Alexandra K Schwartz is a member of the following medical societies: American Academy of Orthopaedic Surgeons, American Medical Association, and Western Orthopaedic Association

Editors: Robert D Bronstein, MD, Associate Professor, Department of Orthopedic Surgery, University of Rochester School of Medicine; Francisco Talavera, PharmD, PhD, Senior Pharmacy Editor, eMedicine; Shepard R Hurwitz, MD, Executive Director, American Board of Orthopaedic Surgery; Dinesh Patel, MD, FACS, Associate Clinical Professor of Orthopedic Surgery, Harvard Medical School; Chief of Arthroscopic Surgery, Department of Orthopedic Surgery, Massachusetts General Hospital; Carlos J Lavernia, MD, FAAOS, Adjunct Clinical Professor, Department of Orthopedic Surgery, University of Miami School of Medicine; Medical Director, Orthopedic Institute at Mercy Hospital

Author and Editor Disclosure

Synonyms and related keywords: patella fractures, patella fracture, patellar fracture, broken patella, broken knee bone, fractured knee

History of the Procedure

In the 1800s, treatment of patella fractures was quite controversial.
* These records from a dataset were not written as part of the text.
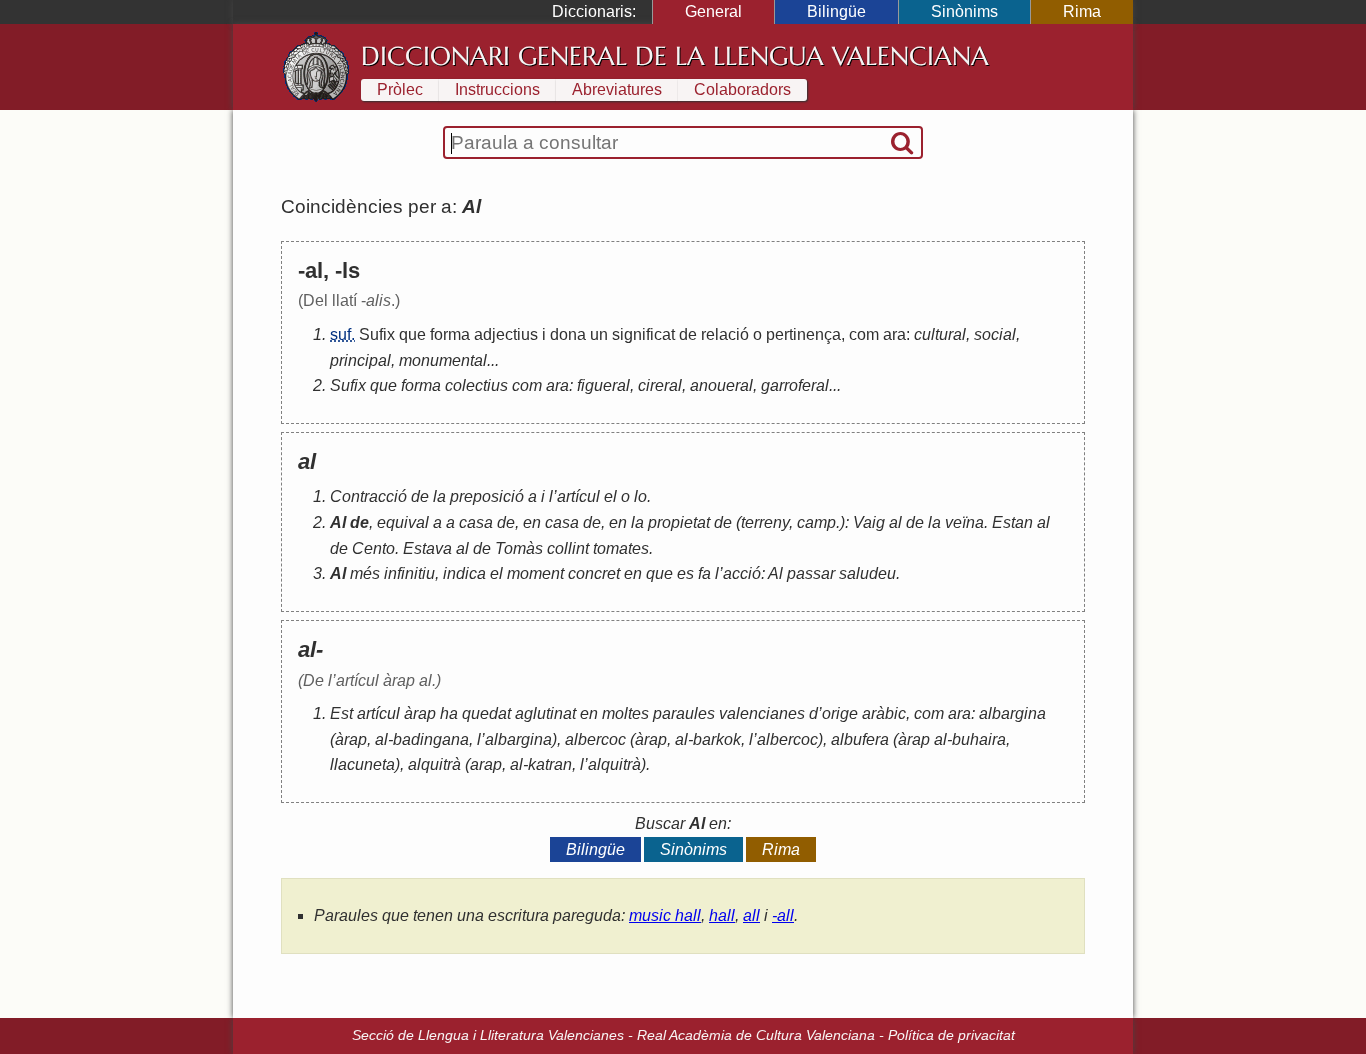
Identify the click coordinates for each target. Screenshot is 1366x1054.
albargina (1012, 713)
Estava (427, 548)
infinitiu (409, 573)
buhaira (979, 739)
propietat (679, 522)
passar (811, 573)
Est (341, 713)
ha (449, 713)
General (713, 11)
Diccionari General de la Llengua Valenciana (675, 56)
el (610, 496)
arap (486, 764)
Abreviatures (617, 89)
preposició (487, 496)
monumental (443, 360)
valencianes (762, 713)
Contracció (368, 496)
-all (783, 915)
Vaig (869, 522)
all (751, 915)
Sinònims (964, 11)
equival (403, 522)
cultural (940, 334)
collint (568, 548)
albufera (860, 739)
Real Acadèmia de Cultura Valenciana (756, 1035)
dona (568, 334)
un (599, 334)
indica (464, 573)
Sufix (377, 334)
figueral (603, 385)
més (365, 573)
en (532, 522)
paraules (684, 713)
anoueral (721, 385)
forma (450, 334)
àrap (420, 713)
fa (704, 573)
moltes (625, 713)
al (895, 522)
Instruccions (497, 89)
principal (360, 360)
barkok (717, 739)
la (439, 496)
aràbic (884, 713)
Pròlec (400, 89)
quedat (486, 713)
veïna (964, 522)
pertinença (803, 334)
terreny (765, 522)
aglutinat (545, 713)
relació (725, 334)
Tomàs (519, 548)
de (688, 334)
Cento (373, 548)
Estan (1012, 522)
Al (338, 522)
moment (535, 573)
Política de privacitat (951, 1035)
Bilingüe (836, 11)
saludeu (867, 573)
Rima (1082, 11)
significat (643, 334)
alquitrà (434, 764)
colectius (476, 385)
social (995, 334)
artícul (578, 496)
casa (476, 522)
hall (722, 915)
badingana (431, 739)
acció (742, 573)
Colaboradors (742, 89)
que (412, 334)
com (864, 334)
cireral (660, 385)
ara (894, 334)
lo (640, 496)
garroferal (795, 385)
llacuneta (362, 764)
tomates (621, 548)
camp (816, 522)
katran (550, 764)
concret (594, 573)
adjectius (506, 334)
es (685, 573)
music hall (665, 915)
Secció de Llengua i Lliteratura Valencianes (488, 1035)
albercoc (595, 739)
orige (840, 713)
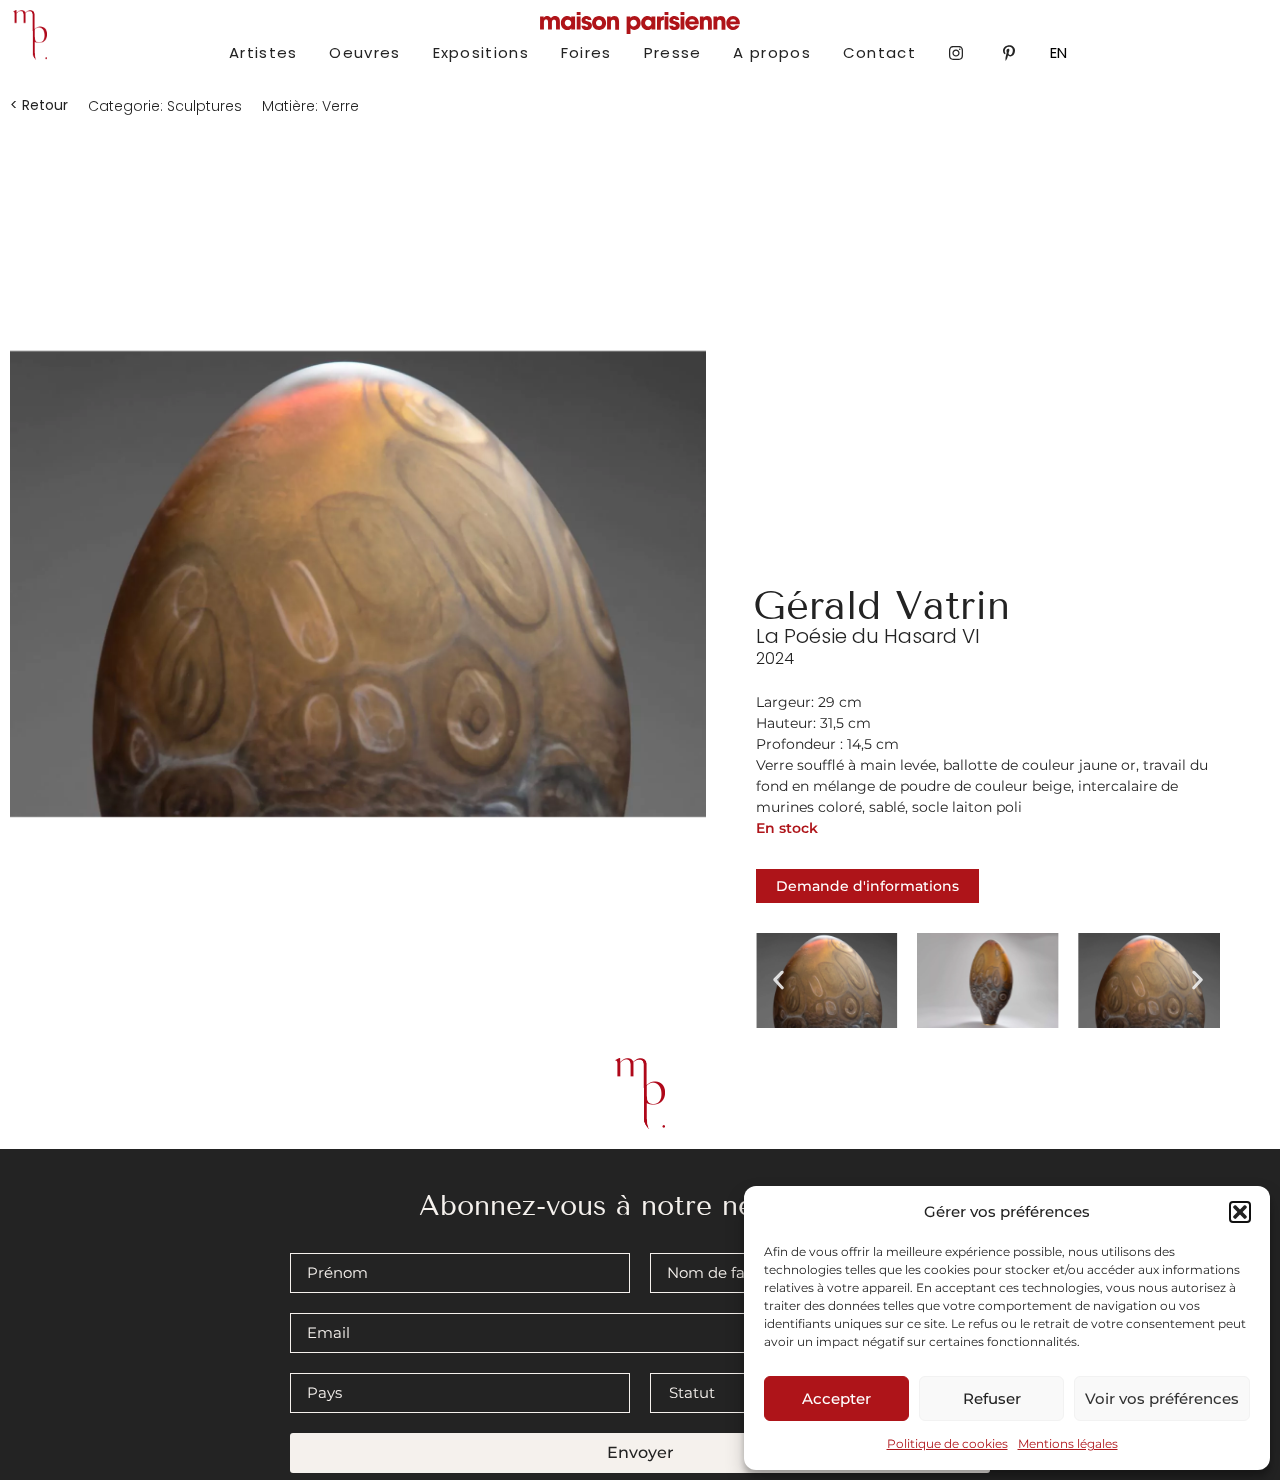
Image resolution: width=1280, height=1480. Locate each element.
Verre (340, 106)
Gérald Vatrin (881, 605)
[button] (1240, 1212)
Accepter (836, 1398)
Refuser (992, 1398)
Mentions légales (1068, 1443)
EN (1058, 52)
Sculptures (204, 106)
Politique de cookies (947, 1443)
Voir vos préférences (1162, 1398)
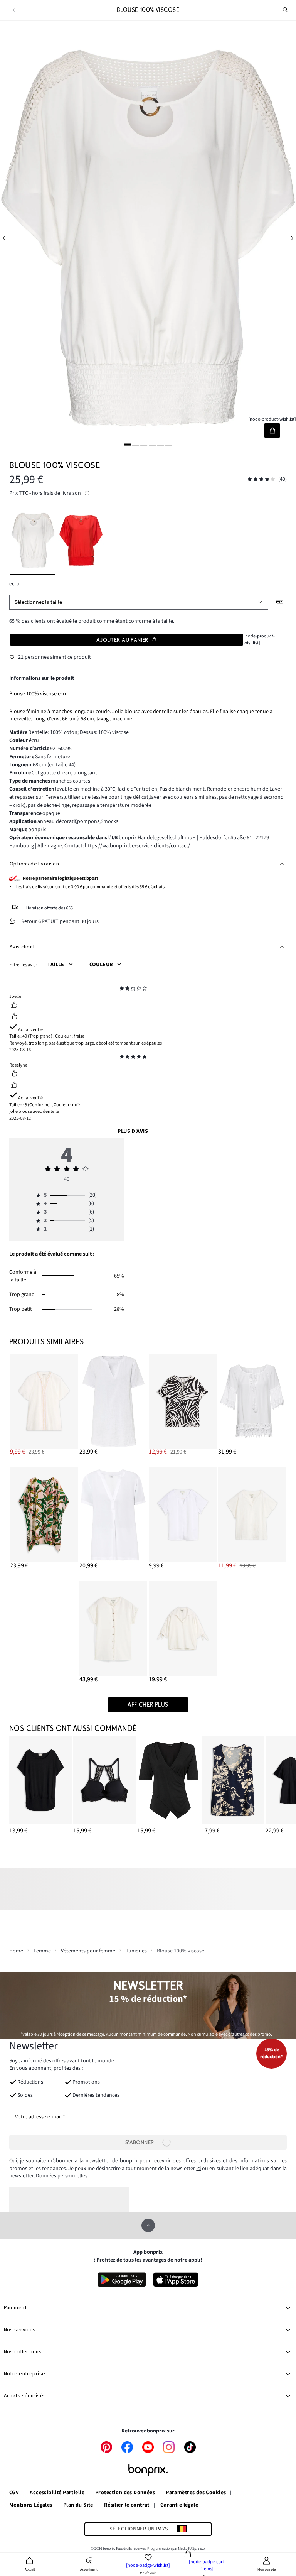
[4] (152, 445)
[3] (143, 445)
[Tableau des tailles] (280, 602)
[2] (135, 445)
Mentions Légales (30, 2505)
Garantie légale (179, 2505)
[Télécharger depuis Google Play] (122, 2279)
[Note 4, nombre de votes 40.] (261, 479)
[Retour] (13, 10)
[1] (127, 445)
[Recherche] (285, 10)
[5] (160, 445)
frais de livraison (62, 493)
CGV (14, 2493)
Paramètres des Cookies (196, 2493)
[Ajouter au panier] (271, 430)
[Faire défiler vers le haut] (148, 2225)
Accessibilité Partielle (57, 2493)
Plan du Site (78, 2505)
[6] (168, 445)
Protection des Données (125, 2493)
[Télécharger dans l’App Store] (176, 2279)
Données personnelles (61, 2176)
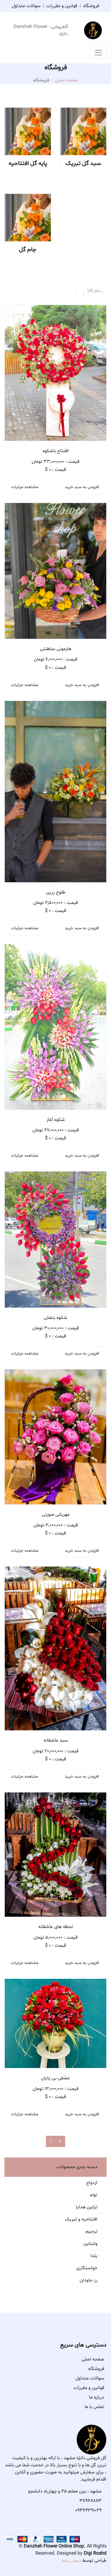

Owing to lack of adequate fixation techniques, surgical experience, and imaging, treatment most often was extension splinting. This led to poor results because of intra-articular incongruity, nonunion, and poor motion. Initial attempts at operative stabilization of these fractures yielded rates of satisfactory repair of less than 50%. Treatment methods then progressed to excision of fractured patellar fragments or of the entire patella. Despite encouraging early results, long-term follow-up revealed degenerative changes in the femoral condyles and decreased quadriceps power. With the introduction of the AO group (Arbeitsgemeinschaft für Osteosynthese or Association for the Study of Osteosynthesis) in the 1950s, a new technique for fixation of these fractures was developed. The concept of the anterior tension band technique was introduced. This allowed for stable fixation, early motion, and improved rates of bony union.

Problem

Patella fractures become problematic if the extensor mechanism of the knee is nonfunctional, articular congruity is lost, or stiffness of the knee joint ensues. In order to avoid these problems, the surgeon must achieve anatomic restoration of the joint and must allow early motion.

Frequency

Patella fractures account for approximately 1% of all skeletal injuries.

Etiology

The subcutaneous location of the patella makes it prone to injury. Fractures occur as a result of a compressive force such as a direct blow, a sudden tensile force as occurs with hyperflexion of the knee, or from a combination of these. A variety of fracture patterns result, depending on the mechanism of injury. The most common patterns are often described as stellate or transverse. Less common patterns include vertical, marginal, osteochondral, or sleeve fractures. Sleeve fractures are seen exclusively in the pediatric population. On radiographs, sleeve fractures are represented by a small bony avulsion fracture. However, they are actually larger than they appear on radiographs because they are surrounded by a significant portion of articular cartilage.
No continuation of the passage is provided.